▸ **Task details**:
All the data should be printed again exactly as written.

▸ **Stored data**:

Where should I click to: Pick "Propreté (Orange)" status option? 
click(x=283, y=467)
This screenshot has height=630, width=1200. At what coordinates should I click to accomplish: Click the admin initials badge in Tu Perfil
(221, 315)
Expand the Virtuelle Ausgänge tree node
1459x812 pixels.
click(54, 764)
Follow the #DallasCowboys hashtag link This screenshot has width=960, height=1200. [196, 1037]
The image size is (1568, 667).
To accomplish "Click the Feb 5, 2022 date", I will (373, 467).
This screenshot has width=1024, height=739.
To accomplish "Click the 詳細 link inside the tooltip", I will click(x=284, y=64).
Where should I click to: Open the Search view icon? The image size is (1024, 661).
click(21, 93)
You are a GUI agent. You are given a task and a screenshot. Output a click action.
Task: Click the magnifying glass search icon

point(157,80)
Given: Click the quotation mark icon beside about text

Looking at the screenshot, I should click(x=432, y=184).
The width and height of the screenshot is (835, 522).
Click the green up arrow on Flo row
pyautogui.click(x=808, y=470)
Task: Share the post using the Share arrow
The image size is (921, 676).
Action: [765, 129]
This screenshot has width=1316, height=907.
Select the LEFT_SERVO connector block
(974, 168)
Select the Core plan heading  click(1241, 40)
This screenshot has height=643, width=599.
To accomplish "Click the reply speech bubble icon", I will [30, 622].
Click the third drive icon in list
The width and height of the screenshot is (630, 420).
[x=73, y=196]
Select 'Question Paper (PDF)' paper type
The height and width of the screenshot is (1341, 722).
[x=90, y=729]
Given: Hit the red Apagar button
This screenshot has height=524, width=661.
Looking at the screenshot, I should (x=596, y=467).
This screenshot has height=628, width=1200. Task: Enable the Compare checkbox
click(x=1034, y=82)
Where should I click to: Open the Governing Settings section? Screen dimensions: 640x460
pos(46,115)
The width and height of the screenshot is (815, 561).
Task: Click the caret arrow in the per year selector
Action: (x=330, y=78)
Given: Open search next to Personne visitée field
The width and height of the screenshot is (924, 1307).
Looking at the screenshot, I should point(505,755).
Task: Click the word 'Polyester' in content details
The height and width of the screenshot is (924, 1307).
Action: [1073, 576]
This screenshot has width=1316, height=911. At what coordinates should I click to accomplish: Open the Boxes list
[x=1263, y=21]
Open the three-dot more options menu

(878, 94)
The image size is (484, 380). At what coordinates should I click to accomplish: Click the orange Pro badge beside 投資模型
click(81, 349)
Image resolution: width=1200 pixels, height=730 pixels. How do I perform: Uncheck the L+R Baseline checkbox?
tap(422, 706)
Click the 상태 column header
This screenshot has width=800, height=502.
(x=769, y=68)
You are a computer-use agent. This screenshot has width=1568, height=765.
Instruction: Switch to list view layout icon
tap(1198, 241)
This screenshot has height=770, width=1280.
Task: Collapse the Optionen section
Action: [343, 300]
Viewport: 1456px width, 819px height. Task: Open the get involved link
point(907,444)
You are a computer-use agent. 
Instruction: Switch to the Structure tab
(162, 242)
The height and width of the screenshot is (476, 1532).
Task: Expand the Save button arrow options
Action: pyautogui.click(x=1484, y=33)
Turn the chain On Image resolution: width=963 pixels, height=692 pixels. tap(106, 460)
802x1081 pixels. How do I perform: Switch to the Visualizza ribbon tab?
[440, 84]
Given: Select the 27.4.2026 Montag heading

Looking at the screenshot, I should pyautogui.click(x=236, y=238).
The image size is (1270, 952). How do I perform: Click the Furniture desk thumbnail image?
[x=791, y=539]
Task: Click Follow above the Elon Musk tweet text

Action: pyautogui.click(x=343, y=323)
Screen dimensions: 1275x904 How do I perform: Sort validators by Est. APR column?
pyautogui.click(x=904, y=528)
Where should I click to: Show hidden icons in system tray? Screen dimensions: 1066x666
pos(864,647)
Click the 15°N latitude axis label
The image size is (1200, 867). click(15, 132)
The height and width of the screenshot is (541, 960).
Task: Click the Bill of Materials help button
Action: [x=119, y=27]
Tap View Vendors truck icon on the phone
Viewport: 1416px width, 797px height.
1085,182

▸ **Response to this task**:
Where should I click to: Pick "Propreté (Orange)" status option? 
click(x=283, y=467)
This screenshot has height=630, width=1200. At what coordinates should I click to accomplish: Click the admin initials badge in Tu Perfil
(221, 315)
Expand the Virtuelle Ausgänge tree node
1459x812 pixels.
click(54, 764)
Follow the #DallasCowboys hashtag link This screenshot has width=960, height=1200. [196, 1037]
The image size is (1568, 667).
To accomplish "Click the Feb 5, 2022 date", I will (373, 467).
This screenshot has width=1024, height=739.
To accomplish "Click the 詳細 link inside the tooltip", I will click(x=284, y=64).
Where should I click to: Open the Search view icon? The image size is (1024, 661).
click(21, 93)
You are a GUI agent. You are given a task and a screenshot. Output a click action.
Task: Click the magnifying glass search icon

point(157,80)
Given: Click the quotation mark icon beside about text

Looking at the screenshot, I should click(x=432, y=184).
The width and height of the screenshot is (835, 522).
Click the green up arrow on Flo row
pyautogui.click(x=808, y=470)
Task: Share the post using the Share arrow
The image size is (921, 676).
Action: [765, 129]
This screenshot has width=1316, height=907.
Select the LEFT_SERVO connector block
(974, 168)
Select the Core plan heading  click(1241, 40)
This screenshot has height=643, width=599.
To accomplish "Click the reply speech bubble icon", I will [30, 622].
Click the third drive icon in list
The width and height of the screenshot is (630, 420).
[x=73, y=196]
Select 'Question Paper (PDF)' paper type
The height and width of the screenshot is (1341, 722).
[x=90, y=729]
Given: Hit the red Apagar button
This screenshot has height=524, width=661.
Looking at the screenshot, I should (x=596, y=467).
This screenshot has height=628, width=1200. Task: Enable the Compare checkbox
click(x=1034, y=82)
Where should I click to: Open the Governing Settings section? Screen dimensions: 640x460
pos(46,115)
The width and height of the screenshot is (815, 561).
Task: Click the caret arrow in the per year selector
Action: (x=330, y=78)
Given: Open search next to Personne visitée field
The width and height of the screenshot is (924, 1307).
Looking at the screenshot, I should point(505,755).
Task: Click the word 'Polyester' in content details
The height and width of the screenshot is (924, 1307).
Action: [1073, 576]
This screenshot has width=1316, height=911. At what coordinates should I click to accomplish: Open the Boxes list
[x=1263, y=21]
Open the three-dot more options menu

(878, 94)
The image size is (484, 380). At what coordinates should I click to accomplish: Click the orange Pro badge beside 投資模型
click(81, 349)
Image resolution: width=1200 pixels, height=730 pixels. How do I perform: Uncheck the L+R Baseline checkbox?
tap(422, 706)
Click the 상태 column header
This screenshot has width=800, height=502.
(x=769, y=68)
You are a computer-use agent. This screenshot has width=1568, height=765.
Instruction: Switch to list view layout icon
tap(1198, 241)
This screenshot has height=770, width=1280.
Task: Collapse the Optionen section
Action: [343, 300]
Viewport: 1456px width, 819px height. Task: Open the get involved link
point(907,444)
You are a computer-use agent. 
Instruction: Switch to the Structure tab
(162, 242)
The height and width of the screenshot is (476, 1532).
Task: Expand the Save button arrow options
Action: pyautogui.click(x=1484, y=33)
Turn the chain On Image resolution: width=963 pixels, height=692 pixels. tap(106, 460)
802x1081 pixels. How do I perform: Switch to the Visualizza ribbon tab?
[440, 84]
Given: Select the 27.4.2026 Montag heading

Looking at the screenshot, I should pyautogui.click(x=236, y=238).
The image size is (1270, 952). How do I perform: Click the Furniture desk thumbnail image?
[x=791, y=539]
Task: Click Follow above the Elon Musk tweet text

Action: pyautogui.click(x=343, y=323)
Screen dimensions: 1275x904 How do I perform: Sort validators by Est. APR column?
pyautogui.click(x=904, y=528)
Where should I click to: Show hidden icons in system tray? Screen dimensions: 1066x666
pos(864,647)
Click the 15°N latitude axis label
The image size is (1200, 867). click(15, 132)
The height and width of the screenshot is (541, 960).
Task: Click the Bill of Materials help button
Action: [x=119, y=27]
Tap View Vendors truck icon on the phone
Viewport: 1416px width, 797px height.
1085,182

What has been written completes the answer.